I’m seriously impressed with this tweed jacket from Cifonelli. The style is nice, with a mix of traditional and original detailing. But having put that together with Lorenzo, it was what I expected. Perhaps more surprising, and certainly more impressive, is the construction.

At every point the tailors have gone the extra mile. The hand sewing on the buttonholes is beautiful in itself, but they have also made sure to hand sew both sides of the top three, as the reverse will show when the collar is turned up (as it is designed and fitted to do).

The single buttons on the cuffs, equally, are hand sewn on both sides for when they are turned back. And that means hand sewing in suede, which is not easy. You can also see that hand stitching in the suede flap over the breast pocket.
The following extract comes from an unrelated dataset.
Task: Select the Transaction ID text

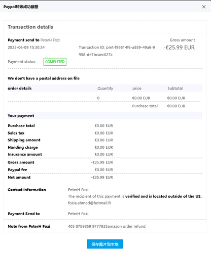Action: [117, 51]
Inside all the seams on the lining are done in a delicate hand stitch, using brown thread to contrast. Even where the side and back panels of the lining join. In fact, that seam features probably my favourite construction detail: little round tacks, by hand of course, where normal construction would just do a straight bar. It’s so subtle and so needless.

The triangles that secure each end of the slash pockets are impressive pieces of handwork, as is the sewing that connects the sleeve lining. We counted the stitches: between 12 and 14 to the inch.
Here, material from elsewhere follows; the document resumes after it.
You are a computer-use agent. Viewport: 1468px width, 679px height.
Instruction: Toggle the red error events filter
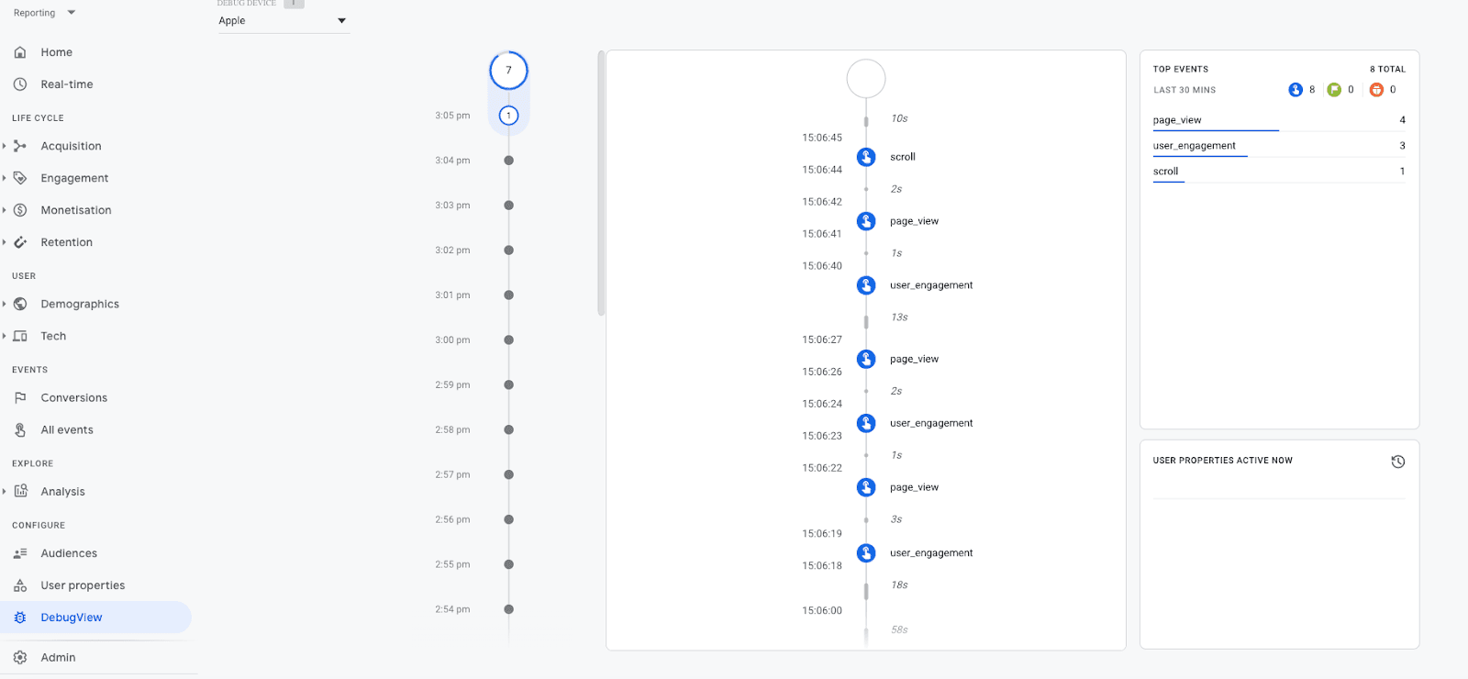pyautogui.click(x=1375, y=89)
The overall shape, as I alluded in the previous posts (here) is distinctive of Cifonelli. A soft chest but a strongly roped shoulder – together with a widish lapel and therefore thick collar – which leads to a structured, almost pagoda-type effect.

The fit is quite nipped at the waist with a definite flair to the skirt, a small chest and with a very high armhole leading to a narrow sleeve.

I only wish I had a macro lens on my camera, so I could show you those stitches close up.